Well, I hope that wasn't too political! There are not a lot of clips of Matthew Halls on YouTube, but here is the Sinfonia from the Bach Easter Oratorio with him conducting the Retrospect Ensemble:


11 comments:

Marc Puckett said...

"Another theory has it that the festival was experiencing a drop in attendance and this is why Halls was let go, but just a few weeks before his contract had been renewed to 2020, so that seems unlikely."

I think that what might explain this curious fact is that a new provost (I pay no attention to the UO but evidently the provost is sort of the COO over there) was installed in July-- my implication being that Dr Banavar simply made a decision to reverse his predecessors' choice, for reasons known only to himself and his closest confidants and perhaps others.

Bryan Townsend said...

I'm starting to have a suspicion as to who really deserves firing!

Will Wilkin said...

Bryan if you could hear the vulgar vacuous illiterate rap music my workmates listen to, if you could know that together the whole crew reads less than a book every few years if ever, if you could appreciate what it means that many millions such people are all around us --and that they are basically good people, hard-working and honorable-- you'd remember that culture wars have always been a worry of the "elite" who take a historical and schooled view of society and culture (and thereby of art), that the majority have always been illiterate at the fundamental if not formal level, that "fine arts" and literature have always hovered above the common man who has no interest in what he's missing....you might take comfort that fine arts have always been islands that survive the centuries and millennia even in that larger sea, and that, aside from some special aristocrats and elements in the church, patronage of the arts has always had the aesthetic and spiritual corruptions of the mucky market and vulgar tastes even from the very rich and now over these brief recent centuries joined by a middle class.
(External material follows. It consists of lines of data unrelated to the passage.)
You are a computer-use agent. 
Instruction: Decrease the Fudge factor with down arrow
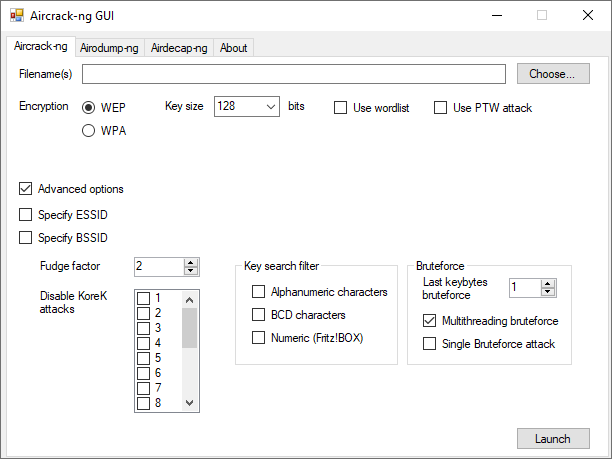[190, 270]
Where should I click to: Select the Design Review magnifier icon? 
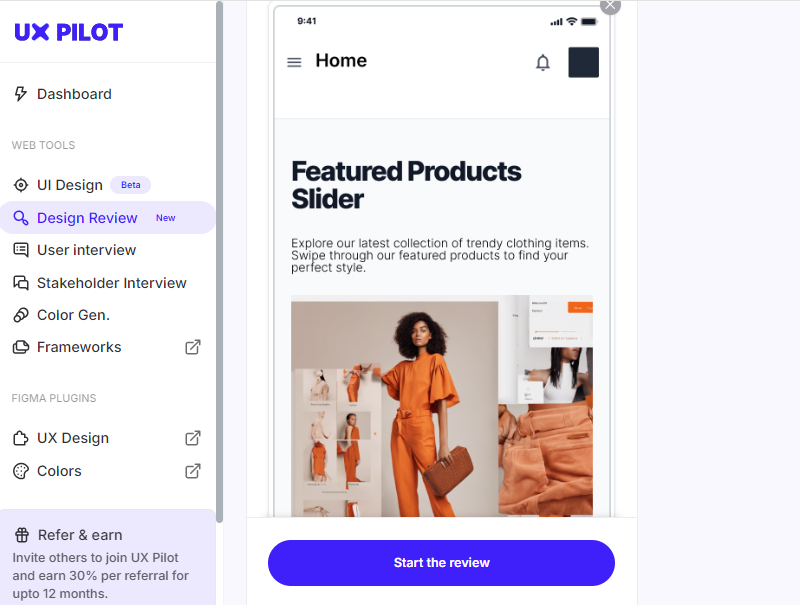[21, 218]
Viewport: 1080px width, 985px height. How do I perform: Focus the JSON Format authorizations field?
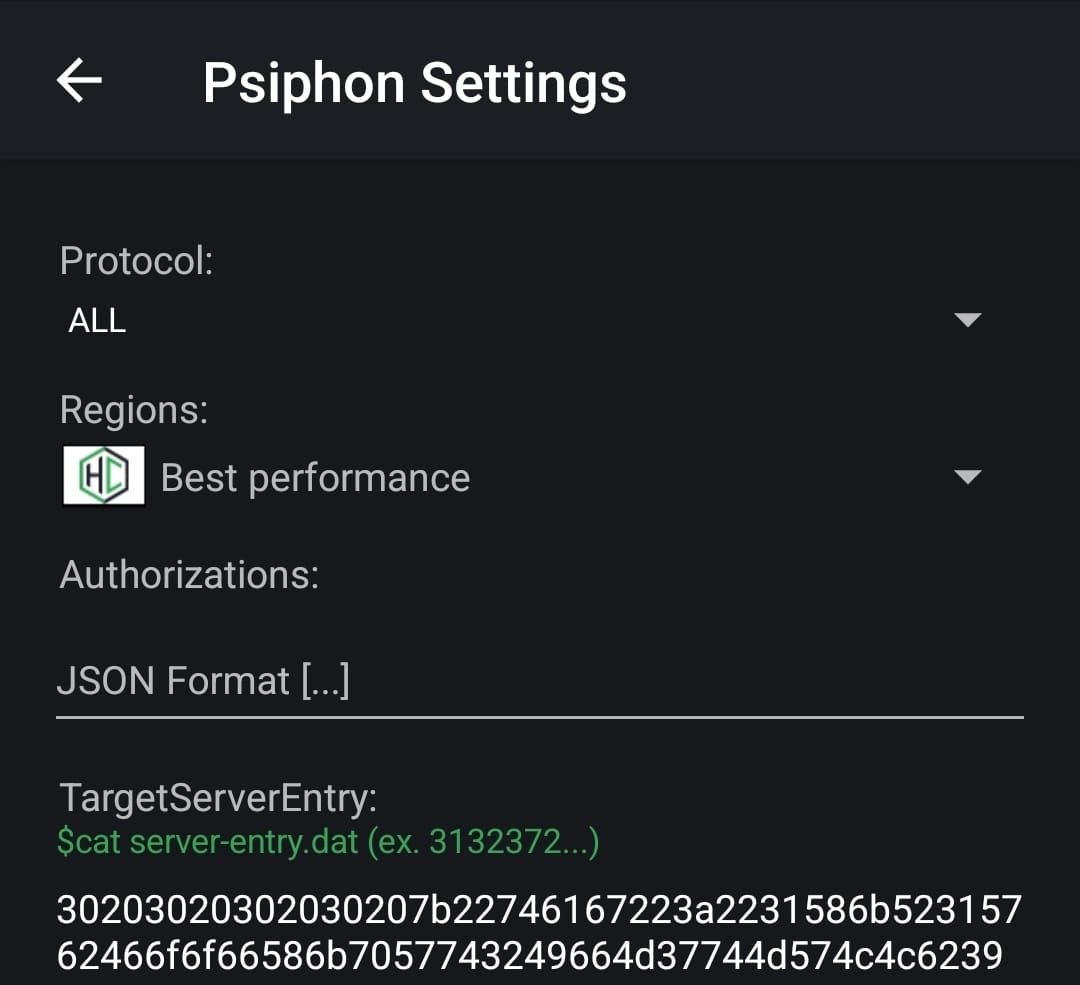point(540,682)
And before anyone thinks this is an elitist perspective, I assure you I don't consider myself one of the elites of any kind....I once (back when I was a hs history teacher) had a principal ask me, "Will, are you an intellectual?" and I replied instantly, before I even knew what I was saying, "No, but I read them."

He himself was a "born again" christian who only survived a year in our hs, where the teachers and community were much too "sophisticated" for his old-school morality and world-view. Pushed out by the political correctness of a secular mindset that even to my own atheist mind has long seemed superficial and hollow in a spiritually empty materialism. I really liked the guy.

Does any of this follow from what you wrote, Bryan? Perhaps not much literally, but these are the kinds of thoughts provoked by your on-target criticism of the devolving campus culture, the rising democratic tide that I both support and despise. I take comfort that serious artists and serious music will survive because in the human diversity there will always be a small set of people who yearn for maximum inventiveness combined with historical consciousness and respect for tradition and the disciplined study and practice that are required to make the best music. That aesthetic will not die, no matter what the popular culture does.

Bryan Townsend said...

Will, I always enjoy your perspective on things.

Marc Puckett said...

You may or may not have seen Michael Cooper in the New York Times today; he seems to have obtained emails which confirm that the OBF executive director was 'investigating' the so-called 'racist incident'.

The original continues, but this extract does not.